The Sundance Family Foundation (an MCF member) is on a journey toward impact investing. Since 2009, the small foundation has worked to incorporate socially responsible investments — investments that consider financial returns and social good — into their investment program. They’ve done so in stages and have learned a lot along the way.
MCF hopes other foundations considering similar investment strategies will learn from Sundance’s work. Outlined below is a very basic summary of the steps the foundation has taken since 2009.
Check Giving Forum (online and in your mailbox now) for a more complete article and follow online links to an even more detailed case study of the Sundance Family Foundation’s journey.

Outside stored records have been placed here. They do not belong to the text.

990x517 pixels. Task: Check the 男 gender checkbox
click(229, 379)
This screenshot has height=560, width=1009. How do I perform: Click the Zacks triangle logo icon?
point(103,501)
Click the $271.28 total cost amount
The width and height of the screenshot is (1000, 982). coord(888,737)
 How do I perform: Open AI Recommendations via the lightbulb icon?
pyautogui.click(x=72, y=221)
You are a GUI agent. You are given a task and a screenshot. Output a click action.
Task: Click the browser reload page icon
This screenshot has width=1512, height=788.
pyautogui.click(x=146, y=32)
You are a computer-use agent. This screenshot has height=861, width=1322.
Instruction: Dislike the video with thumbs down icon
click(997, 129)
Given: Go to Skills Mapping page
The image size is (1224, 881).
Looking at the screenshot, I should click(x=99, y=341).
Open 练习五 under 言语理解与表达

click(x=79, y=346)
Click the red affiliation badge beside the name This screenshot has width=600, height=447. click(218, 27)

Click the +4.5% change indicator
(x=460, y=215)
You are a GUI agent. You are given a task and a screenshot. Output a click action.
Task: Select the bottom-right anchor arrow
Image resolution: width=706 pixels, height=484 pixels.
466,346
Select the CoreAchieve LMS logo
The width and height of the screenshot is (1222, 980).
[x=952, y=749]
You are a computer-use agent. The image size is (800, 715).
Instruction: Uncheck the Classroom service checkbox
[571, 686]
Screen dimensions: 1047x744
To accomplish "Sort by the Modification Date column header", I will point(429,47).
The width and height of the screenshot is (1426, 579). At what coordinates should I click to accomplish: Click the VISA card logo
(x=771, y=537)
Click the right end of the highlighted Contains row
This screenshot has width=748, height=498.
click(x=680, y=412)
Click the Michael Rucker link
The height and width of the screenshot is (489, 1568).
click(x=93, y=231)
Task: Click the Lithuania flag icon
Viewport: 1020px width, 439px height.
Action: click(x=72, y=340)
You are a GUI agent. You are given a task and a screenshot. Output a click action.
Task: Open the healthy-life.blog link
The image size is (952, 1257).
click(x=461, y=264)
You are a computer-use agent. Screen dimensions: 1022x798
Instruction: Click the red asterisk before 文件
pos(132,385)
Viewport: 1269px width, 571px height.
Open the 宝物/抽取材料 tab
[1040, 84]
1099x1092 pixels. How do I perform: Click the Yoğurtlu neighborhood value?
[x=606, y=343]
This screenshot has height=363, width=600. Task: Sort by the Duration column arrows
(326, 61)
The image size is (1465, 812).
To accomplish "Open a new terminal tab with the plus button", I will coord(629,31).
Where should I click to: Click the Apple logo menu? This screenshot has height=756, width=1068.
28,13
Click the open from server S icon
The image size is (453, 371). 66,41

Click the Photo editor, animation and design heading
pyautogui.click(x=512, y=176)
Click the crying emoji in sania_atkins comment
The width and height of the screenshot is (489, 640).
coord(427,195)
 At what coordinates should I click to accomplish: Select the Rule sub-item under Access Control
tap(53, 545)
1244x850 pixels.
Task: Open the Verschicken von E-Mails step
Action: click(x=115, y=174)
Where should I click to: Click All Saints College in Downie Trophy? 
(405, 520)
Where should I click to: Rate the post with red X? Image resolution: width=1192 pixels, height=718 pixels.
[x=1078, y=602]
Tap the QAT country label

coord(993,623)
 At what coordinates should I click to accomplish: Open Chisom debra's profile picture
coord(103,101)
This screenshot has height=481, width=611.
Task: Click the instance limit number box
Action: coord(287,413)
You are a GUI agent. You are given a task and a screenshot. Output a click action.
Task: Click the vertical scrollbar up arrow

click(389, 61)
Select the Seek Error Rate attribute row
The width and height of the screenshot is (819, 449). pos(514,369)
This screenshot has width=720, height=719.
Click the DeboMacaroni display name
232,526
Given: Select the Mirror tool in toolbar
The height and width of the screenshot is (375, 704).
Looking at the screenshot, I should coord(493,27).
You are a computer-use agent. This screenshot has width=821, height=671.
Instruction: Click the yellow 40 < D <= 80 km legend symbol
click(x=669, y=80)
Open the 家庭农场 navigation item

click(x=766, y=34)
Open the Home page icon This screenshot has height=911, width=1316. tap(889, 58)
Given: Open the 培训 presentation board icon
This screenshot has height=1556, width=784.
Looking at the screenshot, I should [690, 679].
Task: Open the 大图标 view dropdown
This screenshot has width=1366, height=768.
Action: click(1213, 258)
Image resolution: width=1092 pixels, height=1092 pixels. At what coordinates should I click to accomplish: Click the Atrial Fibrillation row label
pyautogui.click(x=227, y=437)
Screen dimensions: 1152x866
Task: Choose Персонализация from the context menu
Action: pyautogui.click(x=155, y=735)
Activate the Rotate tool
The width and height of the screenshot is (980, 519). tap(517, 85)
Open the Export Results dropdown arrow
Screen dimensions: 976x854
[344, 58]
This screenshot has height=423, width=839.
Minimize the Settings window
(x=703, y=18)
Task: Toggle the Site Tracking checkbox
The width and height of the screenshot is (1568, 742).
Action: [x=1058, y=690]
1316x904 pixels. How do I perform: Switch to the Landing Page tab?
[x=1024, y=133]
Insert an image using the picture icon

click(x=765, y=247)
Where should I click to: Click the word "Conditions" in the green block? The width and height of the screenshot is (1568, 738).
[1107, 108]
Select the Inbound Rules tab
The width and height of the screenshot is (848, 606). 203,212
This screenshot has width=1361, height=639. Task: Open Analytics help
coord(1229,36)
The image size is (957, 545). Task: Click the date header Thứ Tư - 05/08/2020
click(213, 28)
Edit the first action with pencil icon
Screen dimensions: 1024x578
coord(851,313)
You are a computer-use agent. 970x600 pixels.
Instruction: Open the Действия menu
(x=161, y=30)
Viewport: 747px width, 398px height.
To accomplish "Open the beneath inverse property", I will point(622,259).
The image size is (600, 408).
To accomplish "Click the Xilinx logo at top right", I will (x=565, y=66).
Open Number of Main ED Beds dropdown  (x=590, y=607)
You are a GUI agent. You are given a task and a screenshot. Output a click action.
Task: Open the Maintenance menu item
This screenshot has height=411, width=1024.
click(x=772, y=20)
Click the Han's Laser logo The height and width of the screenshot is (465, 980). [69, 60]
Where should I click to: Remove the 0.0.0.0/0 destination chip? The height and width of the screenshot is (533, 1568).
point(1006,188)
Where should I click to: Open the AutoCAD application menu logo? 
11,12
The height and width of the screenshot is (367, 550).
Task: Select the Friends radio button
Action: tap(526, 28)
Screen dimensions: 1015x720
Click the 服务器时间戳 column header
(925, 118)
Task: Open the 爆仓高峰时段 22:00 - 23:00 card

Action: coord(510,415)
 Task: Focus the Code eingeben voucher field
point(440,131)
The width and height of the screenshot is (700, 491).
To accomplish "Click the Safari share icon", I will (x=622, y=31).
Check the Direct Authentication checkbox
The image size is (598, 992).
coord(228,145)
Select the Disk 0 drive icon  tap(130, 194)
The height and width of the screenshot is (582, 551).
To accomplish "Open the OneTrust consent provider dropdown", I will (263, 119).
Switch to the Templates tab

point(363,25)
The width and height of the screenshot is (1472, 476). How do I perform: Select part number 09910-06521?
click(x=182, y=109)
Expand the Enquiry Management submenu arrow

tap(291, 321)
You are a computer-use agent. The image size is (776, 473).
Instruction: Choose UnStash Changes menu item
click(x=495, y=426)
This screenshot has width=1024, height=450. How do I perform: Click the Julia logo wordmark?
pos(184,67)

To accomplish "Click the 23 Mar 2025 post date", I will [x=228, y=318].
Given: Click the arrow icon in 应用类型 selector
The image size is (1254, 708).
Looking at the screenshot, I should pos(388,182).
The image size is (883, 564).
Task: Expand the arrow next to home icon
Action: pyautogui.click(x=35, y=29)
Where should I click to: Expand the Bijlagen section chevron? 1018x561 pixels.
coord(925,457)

Step 1: Purchase a low risk program-related investment focused on community redevelopment after Hurricane Katrina
Step 2: Purchase a certificate of deposit from Sunrise Banks, a community development financial institution and an MCF member
Step 3: Find an investment firm willing to help establish socially responsible investment objectives
Step 4: Work with the firm to systematically identify and clarify investment goals and preferences
Step 5: Meet with the firm regularly to discuss opportunities, ensure shared understanding and increase investment in multiple types of socially responsible investment vehicles
Will you follow Sundance’s Lead?
Socially responsible investing is becoming more main stream and practical. Foundations like the Sundance Family Foundation are leading the way with its investments. Will your organization follow suit?